LISA DYER is a freelance writer, living and working in Colorado. Presently she is working on her second novel, while trying to corral her children and carry on with the more mundane business of life.

                                                                 weeds


Suffocating. That's the only word that really fits. Oh, there are others: sweltering, oppressive, unbearable, but suffocating works best.

Alice swipes absently at the sheen of perspiration that covers her face. Not even a breeze stirs the dusty leaves shading the tiny patch of earth she's trying to coax into something resembling a garden. For a month she has tended faithfully to the short, neat rows that have been painstakingly carved out of the weed-choked lawn but so far...nothing.

A beat of sweat etches a sticky trail between her shoulder blades. Alice straightens, lightly massaging the small of her back, her hair clinging damply to the nape of her neck. The only sound in the silent afternoon is the somnolent buzz of tiny wings. Alice's gaze wanders briefly to the bee that hovers above the honeysuckle covering the fence that separates her property from her neighbors'. The bee flies in lazy arcs from one fragrant bloom to the next and she stands, momentarily transfixed by the insect's slow, deliberate pattern, as though it is carefully sampling the nectar of each blossom in an endless quest for perfection.

Alice's vision blurs as a salty droplet finds its way into her eyes, stinging for an instant before she blinks it away. She sighs, retrieves her trowel and turns back to the task before her. None of the seeds have come up yet, but the weeds that have called this little corner home for years are trying desperately to insinuate themselves in the freshly cultivated soil and Alice is determined that they should fail. So she labors and all the while the outcome is inevitable. Come fall the weeds will return.

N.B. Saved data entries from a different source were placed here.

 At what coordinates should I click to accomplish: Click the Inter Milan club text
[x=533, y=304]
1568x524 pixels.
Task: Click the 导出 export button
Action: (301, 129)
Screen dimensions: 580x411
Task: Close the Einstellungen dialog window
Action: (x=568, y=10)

She can feel the dust she has stirred up adhere to the sweaty film covering her arms and shoulders, her face, her legs. It's a gritty, unpleasant sensation, almost as unpleasant as the heaviness of the air she breathes but she resists the urge to wipe the grime away. It won't help. Just finish up and retreat to the shadowy comfort of the kitchen. A glass of lemonade and a shower, that'll help.

She shivers slightly in anticipation, her mouth already preparing itself for the tart sweetness of the lemonade. She can see the condensation that will form on the outside of the ice-filled glass; she can feel the cold, smooth, wet surface. What she doesn't feel is the first fat raindrop that spatters on the sole of her she. What she doesn't see is the tiny puff of dust that explodes beside her knee when the second raindrop lands in the parched soil. Then she is drenched, the unexpected cloudburst catching her unaware.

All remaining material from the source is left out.